2.4.4 Special Path Symbols
Several symbols have special meaning in paths:
| Symbol | Meaning | Example |
|---|---|---|
. |
Current directory | ./script.py |
.. |
Parent directory | ../other-project/ |
~ |
Home directory | ~/Documents/ |
The double-dot (..) is particularly useful for navigating “up” the tree:
output
../../shared/data/reference.csv
This means: go up one directory, go up another directory, then descend into shared, then data, and find reference.csv.
You’re in the directory /Users/ozan/Projects/sales-analysis/scripts. Your Python script needs to read data from /Users/ozan/Projects/sales-analysis/data/raw/sales.csv. Write both an absolute path and a relative path to access this file. What are the advantages and disadvantages of each approach in a collaborative project?
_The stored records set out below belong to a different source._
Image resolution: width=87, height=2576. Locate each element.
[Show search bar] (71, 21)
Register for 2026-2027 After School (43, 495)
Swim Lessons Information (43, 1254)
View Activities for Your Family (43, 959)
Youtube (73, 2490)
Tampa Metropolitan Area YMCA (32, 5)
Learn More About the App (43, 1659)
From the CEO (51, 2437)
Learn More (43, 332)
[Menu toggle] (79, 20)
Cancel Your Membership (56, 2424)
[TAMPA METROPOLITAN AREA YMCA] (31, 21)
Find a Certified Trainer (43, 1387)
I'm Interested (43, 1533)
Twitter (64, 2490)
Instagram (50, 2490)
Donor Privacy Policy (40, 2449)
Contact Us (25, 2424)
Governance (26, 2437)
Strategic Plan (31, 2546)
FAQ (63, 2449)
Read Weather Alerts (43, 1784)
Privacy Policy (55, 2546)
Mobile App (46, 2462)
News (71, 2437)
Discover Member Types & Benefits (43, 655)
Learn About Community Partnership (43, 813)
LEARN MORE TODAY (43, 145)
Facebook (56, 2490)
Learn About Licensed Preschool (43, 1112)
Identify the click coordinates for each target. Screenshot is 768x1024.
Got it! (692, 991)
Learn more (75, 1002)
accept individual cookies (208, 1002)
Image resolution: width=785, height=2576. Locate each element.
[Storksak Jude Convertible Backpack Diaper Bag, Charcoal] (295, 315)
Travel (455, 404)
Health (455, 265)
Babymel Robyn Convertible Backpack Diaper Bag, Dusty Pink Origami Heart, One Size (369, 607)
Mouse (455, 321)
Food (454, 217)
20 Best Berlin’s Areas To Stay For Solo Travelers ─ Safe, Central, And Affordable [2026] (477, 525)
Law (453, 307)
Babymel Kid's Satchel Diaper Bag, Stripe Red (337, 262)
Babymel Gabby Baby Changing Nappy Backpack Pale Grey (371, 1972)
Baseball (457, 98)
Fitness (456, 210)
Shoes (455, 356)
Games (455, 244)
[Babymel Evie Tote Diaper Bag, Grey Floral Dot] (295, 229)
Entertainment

Absolute path: /Users/ozan/Projects/sales-analysis/data/raw/sales.csv Relative path: ../data/raw/sales.csv
The absolute path works from anywhere but breaks if the project moves to a different location or if a teammate has a different username (e.g., /Users/teammate). The relative path is portable across machines and only depends on the directory structure within the project. For collaborative work, relative paths are better because they work regardless of where the project lives on each person’s computer.
2.4.5 Path Best Practices
When organizing your own projects:
Avoid spaces in file and directory names. Use hyphens (
my-project) or underscores (my_project) instead. Spaces require special handling in many tools.Use lowercase for directories and files when possible. Some systems are case-sensitive (
Dataanddataare different), others aren’t. Lowercase avoids confusion.Be consistent with naming conventions within a project. Pick a style and stick with it.
Keep paths reasonable in length. Deeply nested structures with long names become unwieldy.
2.5 Project Organization
How you organize files within a project affects how easily you (and others) can understand and work with it. A well-organized project is easier to navigate, debug, and share.
A typical data project structure might look like:
output
sales-analysis/
├── README.md # Project description and instructions
├── data/
│ ├── raw/ # Original, unmodified data
│ └── processed/ # Cleaned/transformed data
├── scripts/ # Python/SQL code
├── outputs/ # Generated reports, figures
└── docs/ # Additional documentation
Key principles:
Separate raw from processed data. Never modify original data files; create processed versions instead. This ensures you can always reproduce your work from the source.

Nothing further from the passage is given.